## EXERCISE REQUIREMENTS
In the records that follow, find each line with "Task" and pull it out.

==== DATA PROVIDED ====

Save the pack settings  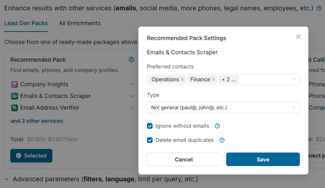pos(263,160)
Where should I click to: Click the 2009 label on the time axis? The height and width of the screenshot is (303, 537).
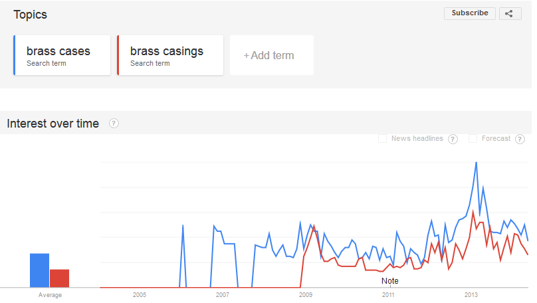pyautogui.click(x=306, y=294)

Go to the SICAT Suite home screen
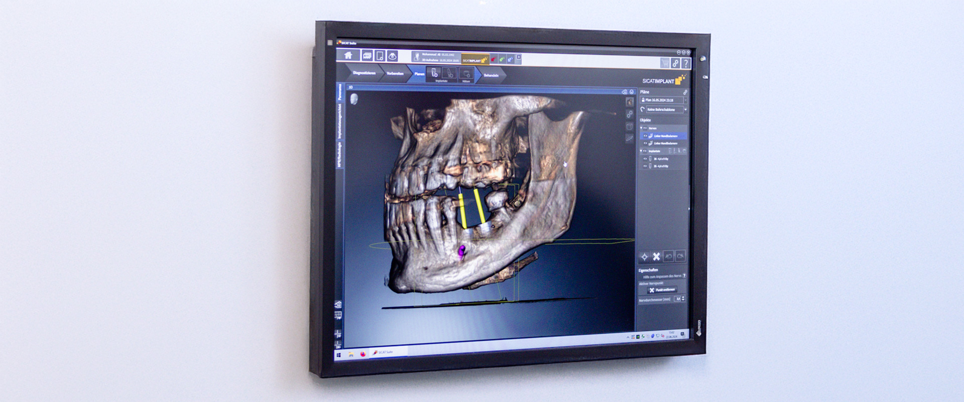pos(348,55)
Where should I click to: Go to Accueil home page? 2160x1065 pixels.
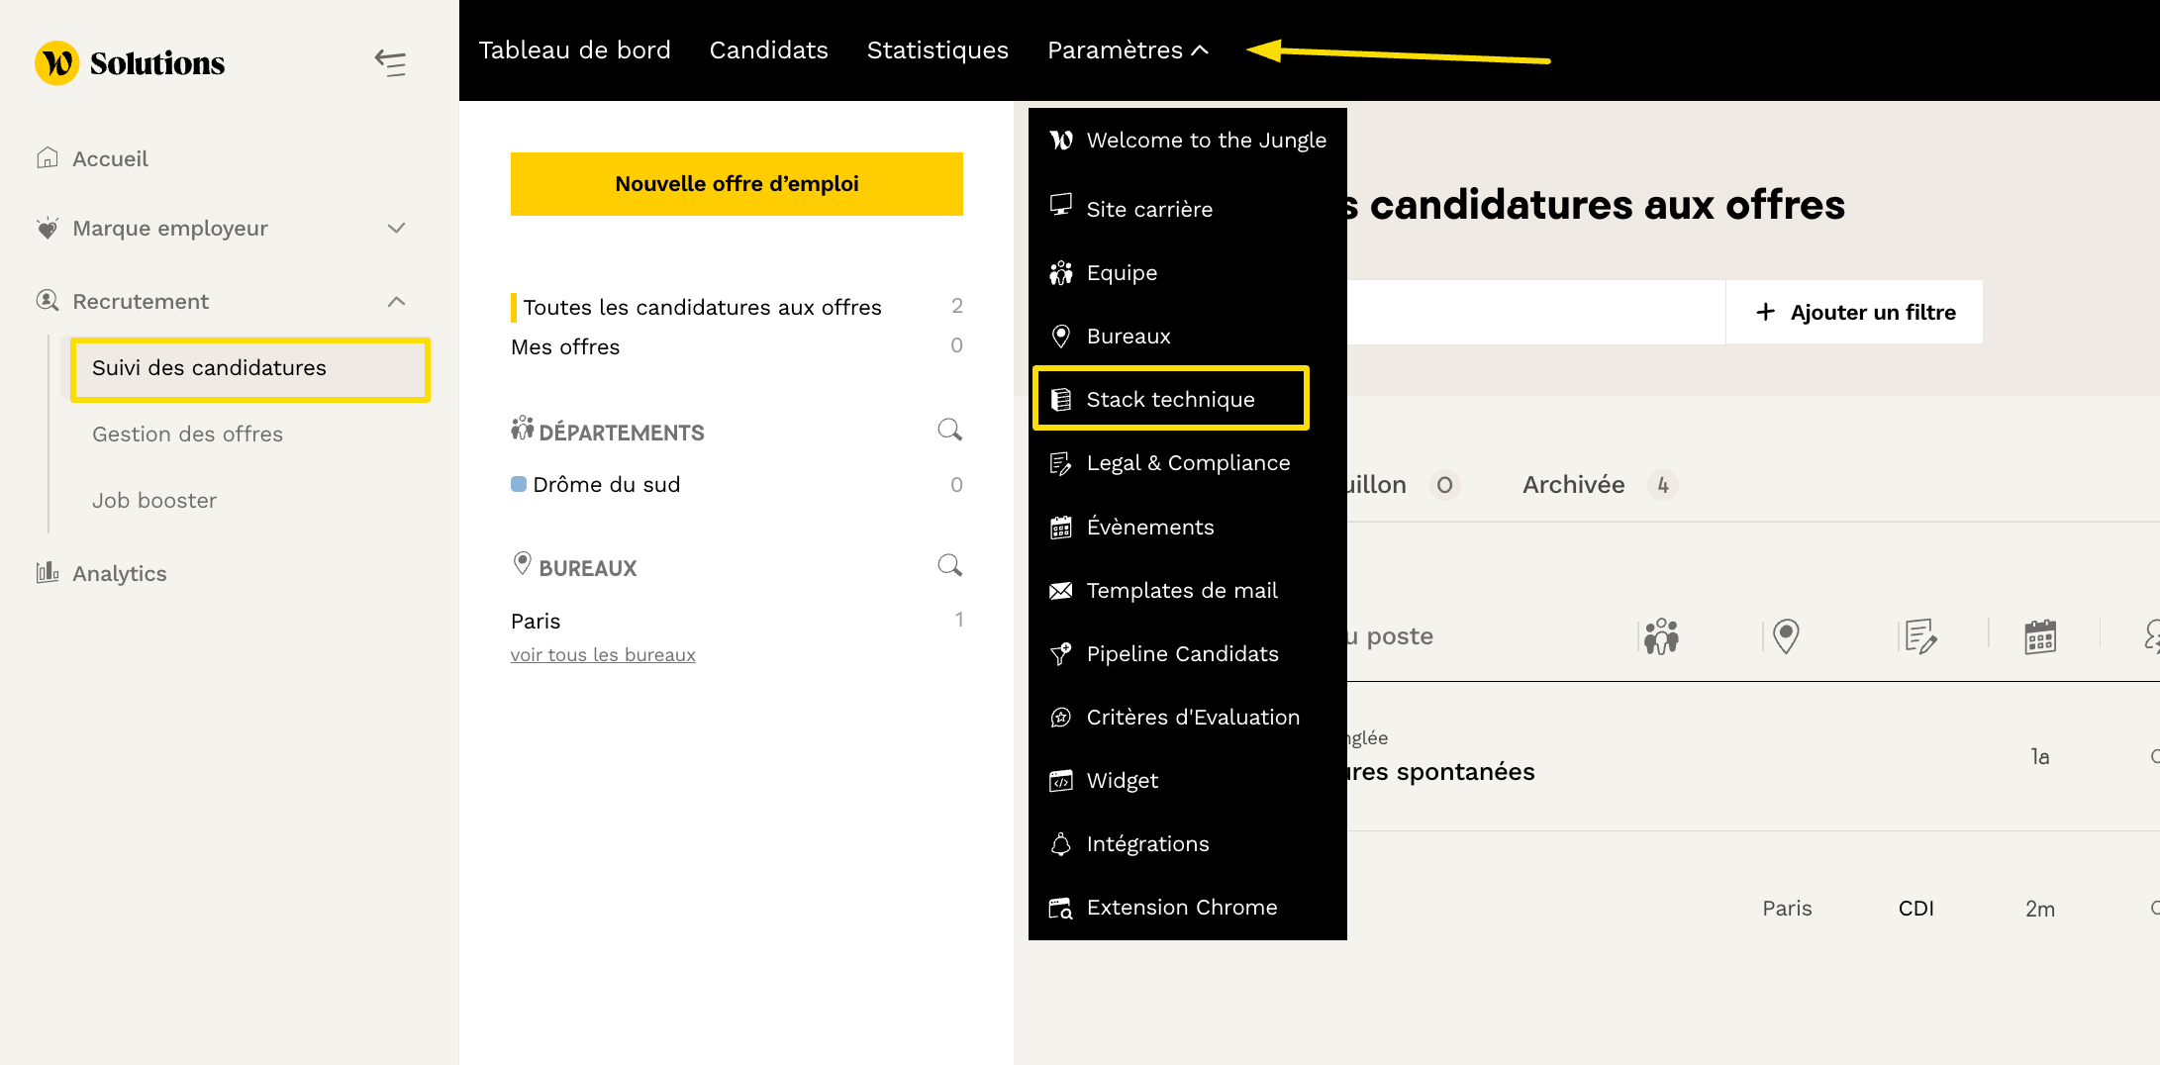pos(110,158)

====
==== DATA PROVIDED ====

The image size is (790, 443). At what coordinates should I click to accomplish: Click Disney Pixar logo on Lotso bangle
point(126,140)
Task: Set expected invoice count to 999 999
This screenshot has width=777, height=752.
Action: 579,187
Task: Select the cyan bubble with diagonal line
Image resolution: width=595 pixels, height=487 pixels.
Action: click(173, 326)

====

## SOLUTION TO THE EXERCISE
Task: Set expected invoice count to 999 999
Task: Select the cyan bubble with diagonal line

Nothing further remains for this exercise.